Raj K. Syal, M.D., F.A.C.O.G.    |    Jenna A. Everson, M.D., F.A.C.O.G.    |    Holly Westmoreland, M.D., F.A.C.O.G.    |    Kellyn Rielly D.O.   

What is Ultrasound?

Diagnostic ultrasound, also referred to as sonography, is an imaging technique that uses high-frequency sound waves that are emitted and then bounce back from internal structures to produce images of those structures within the body. Often used during pregnancy, diagnostic ultrasound is used to measure the development of the fetus within the womb, as well as to determine if there may be any abnormalities occurring during pregnancy and fetal development.

Routine Ultrasounds

There are several ultrasounds that are considered “routine” during pregnancy. Additionally, other ultrasounds are considered “optional.”

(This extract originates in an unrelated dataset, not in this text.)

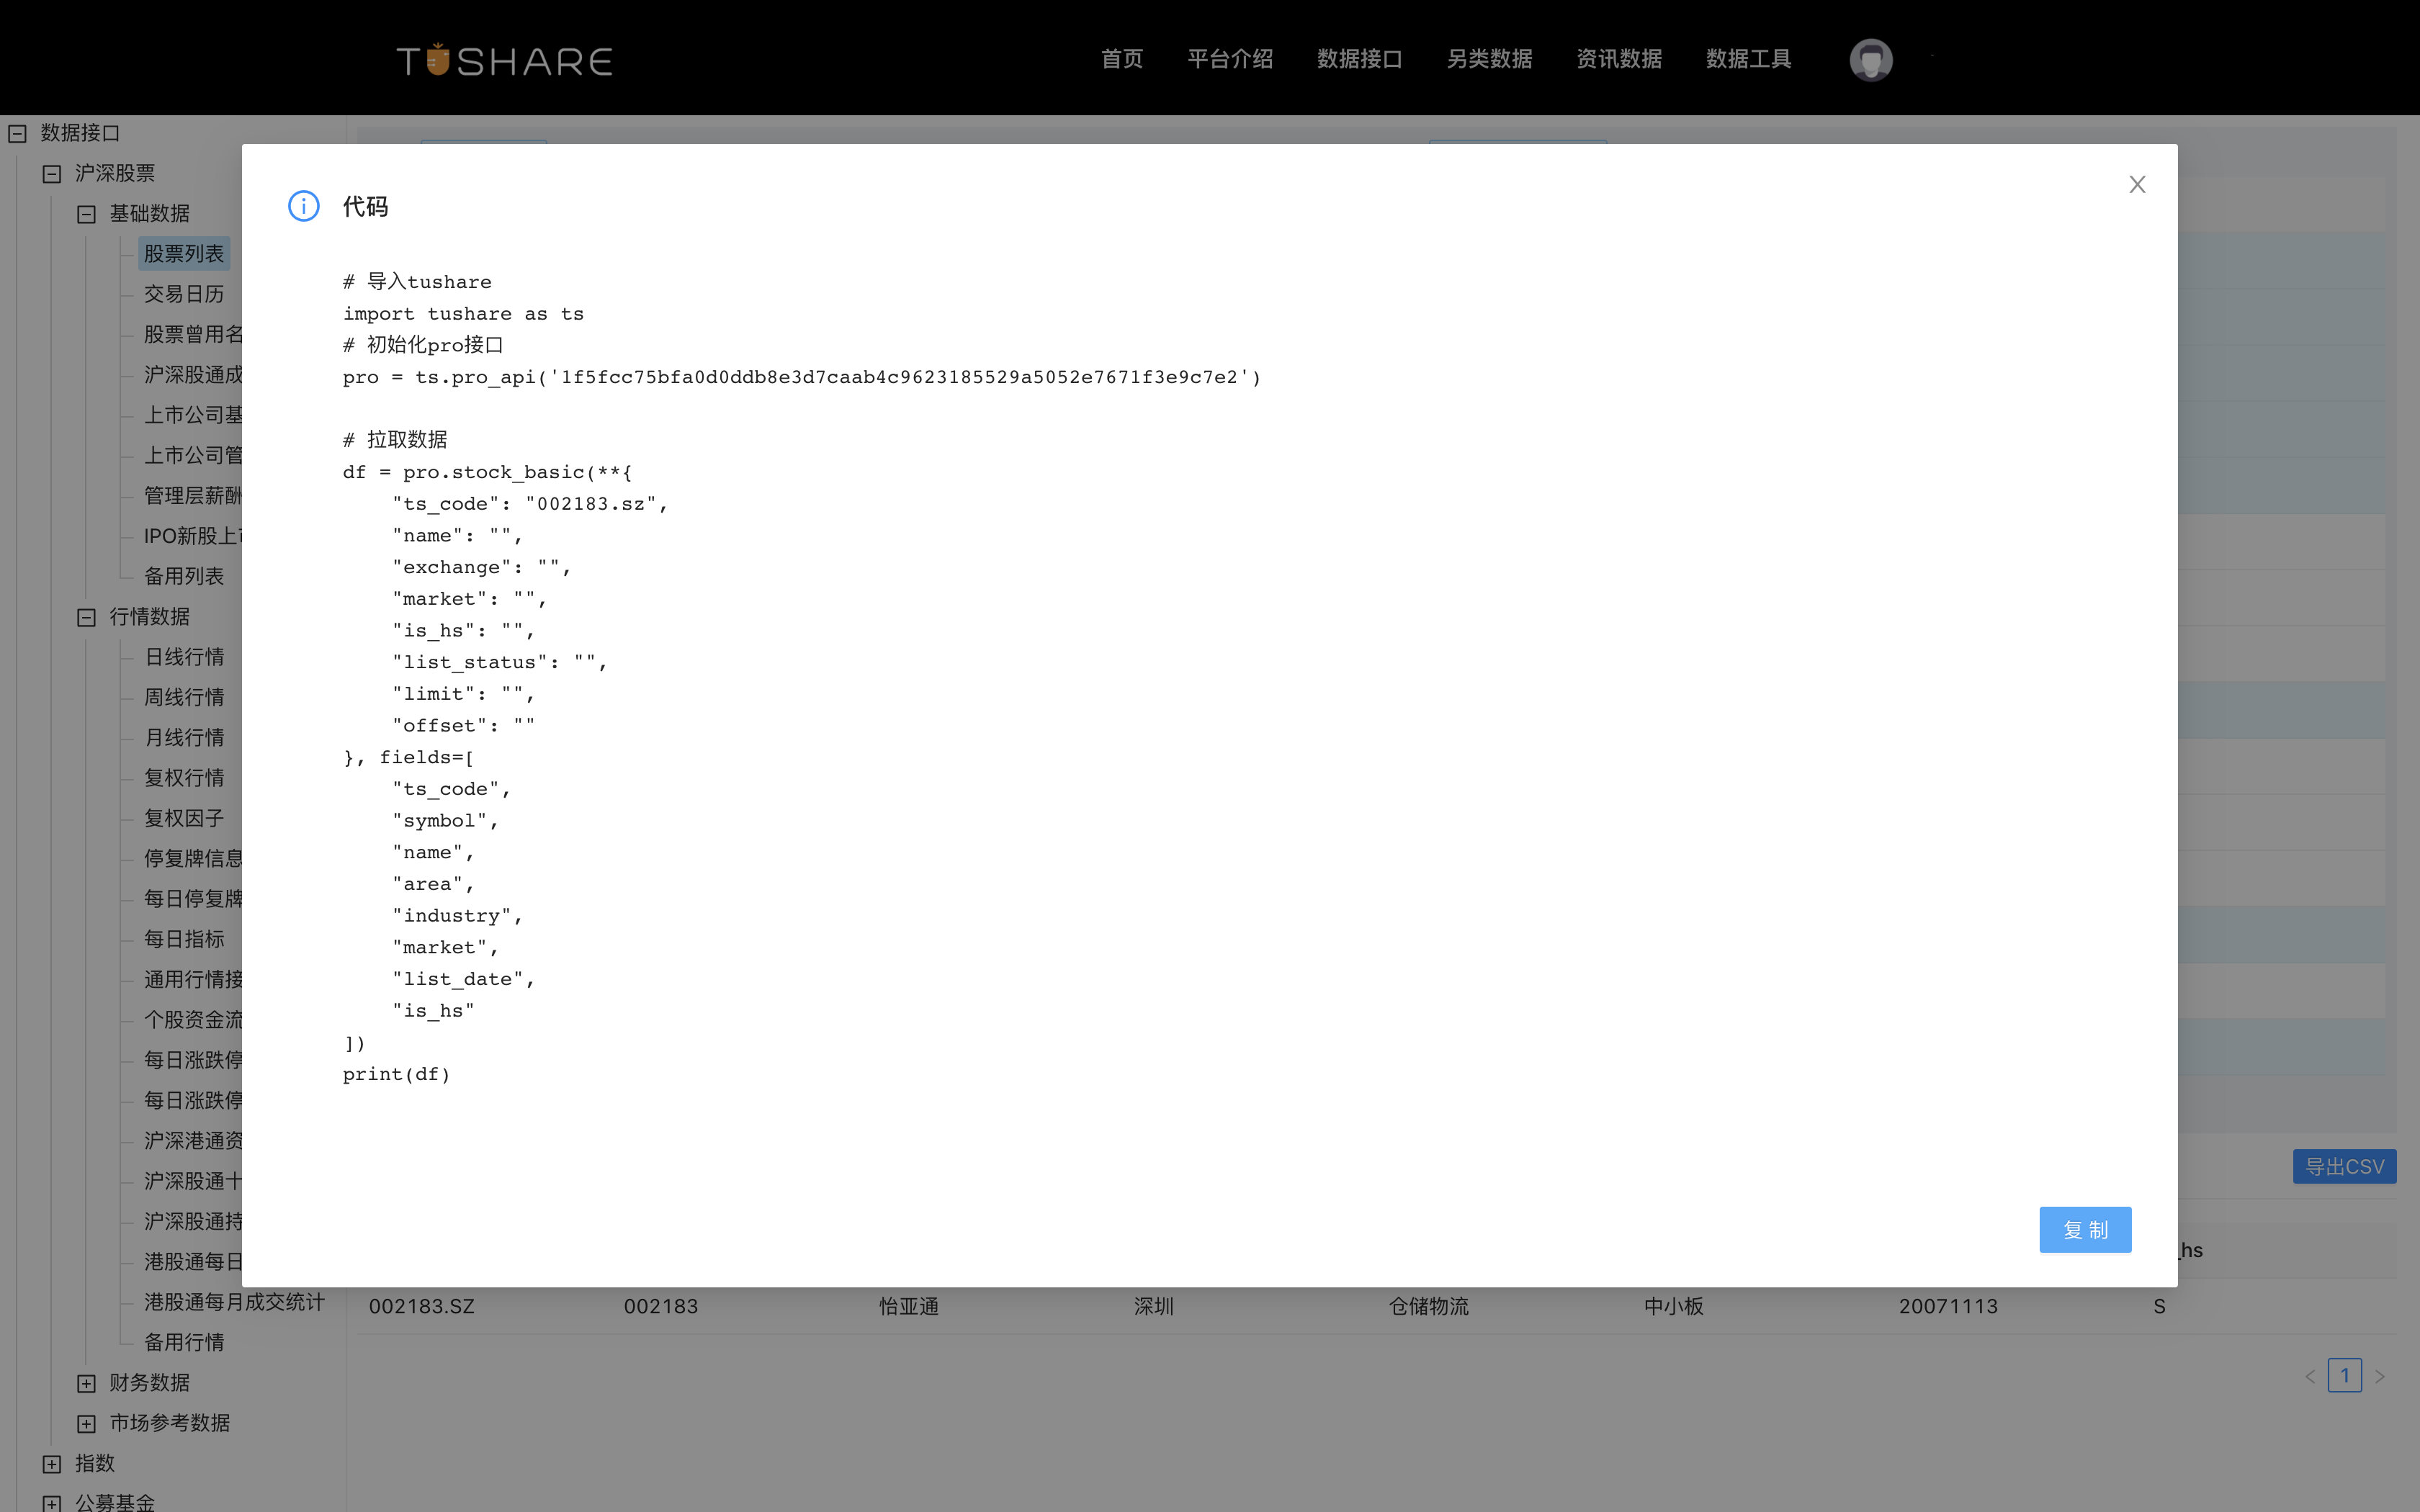Image resolution: width=2420 pixels, height=1512 pixels.
Task: Select 交易日历 in the sidebar
Action: pos(184,293)
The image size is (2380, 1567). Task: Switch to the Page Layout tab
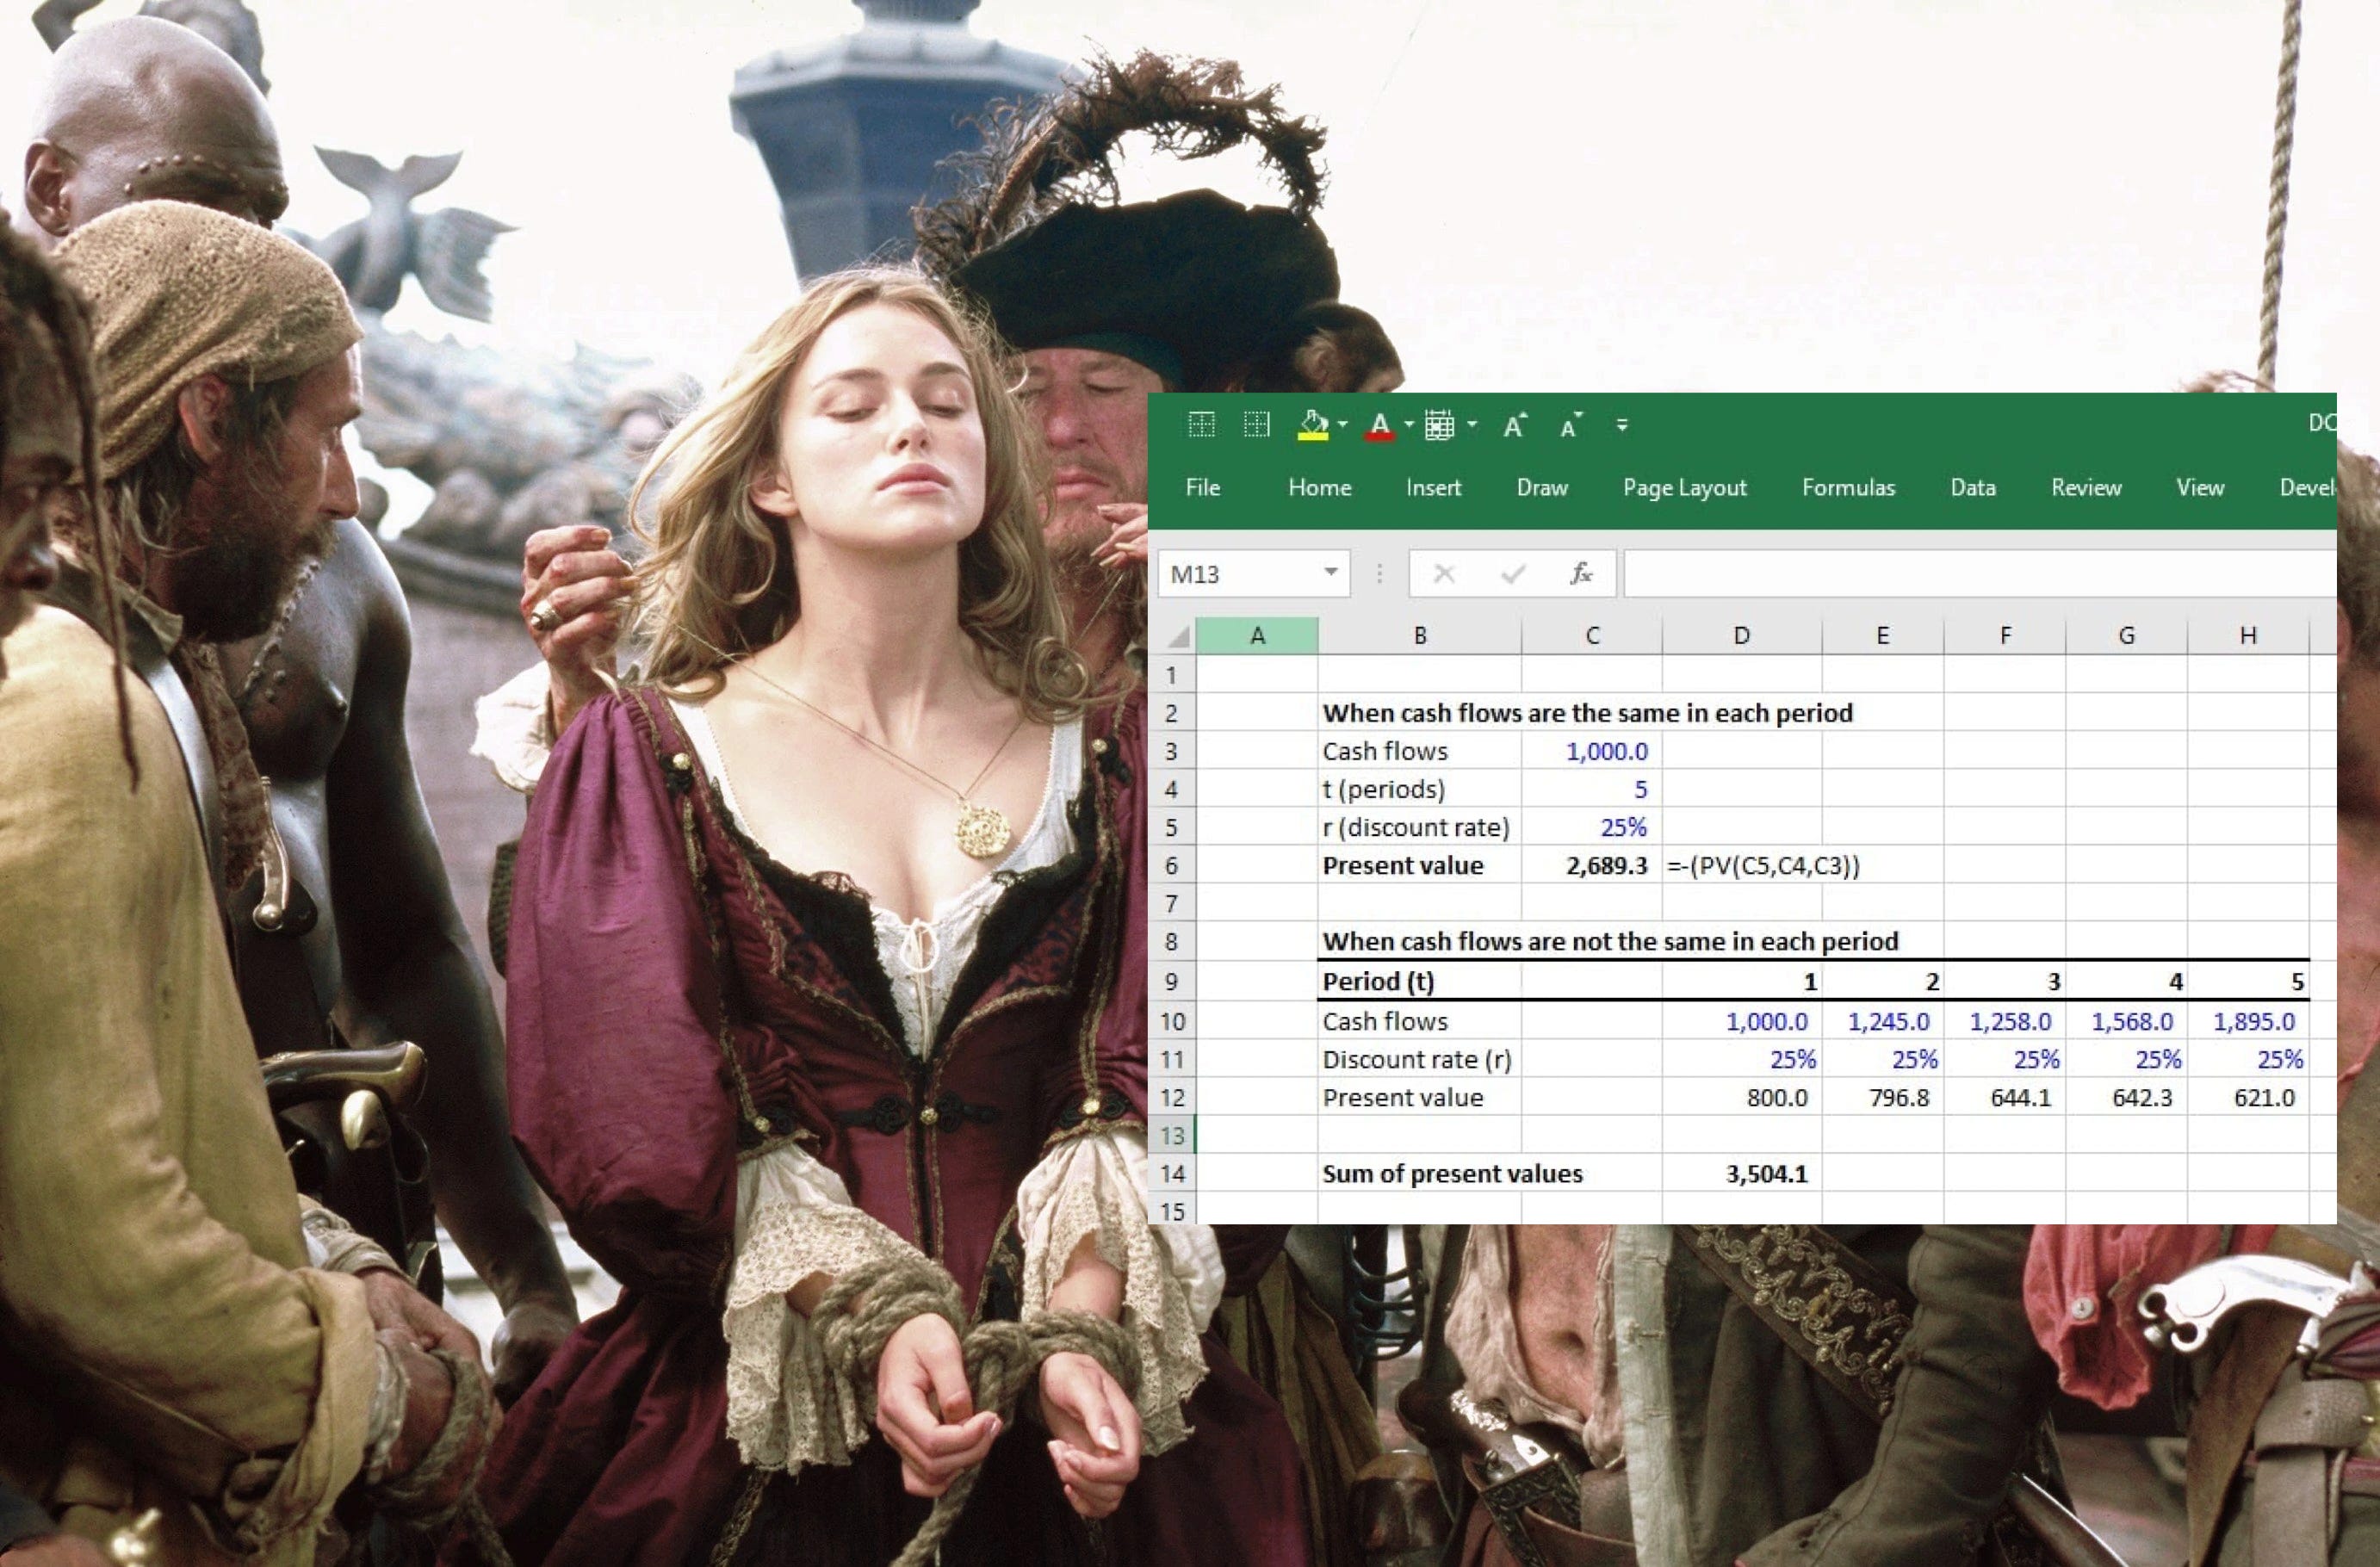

At Woodlands OBGYN Associates, we routinely perform the first ultrasound in the first trimester to confirm pregnancy viability and to more accurately determine how far along the pregnancy has progressed.

In addition, we routinely perform an ultrasound at 19-20 weeks for a detailed survey of the anatomy of your baby. In normal low-risk pregnancies, these are the only two ultrasounds that are performed. In high-risk pregnancies, there may be indication for additional ultrasounds to be performed in order to monitor the pregnancy more closely.

Additional Ultrasounds

A third trimester ultrasound is generally recommended to be performed at 32-36 weeks to look at the anatomy of the baby, the amniotic fluid, the placenta, position of the baby and the baby’s growth. Unfortunately, insurance companies do not generally feel that this screening ultrasound is justified or “medically necessary” in women with a normal, uncomplicated, low-risk pregnancy. If you choose to undergo this ultrasound, there is usually an associated cost, as it is not at all covered by insurance.

A “gender check” ultrasound can be performed at around 15 weeks gestation to determine the sex of your baby. The cost for this ultrasound is not covered by medical insurance.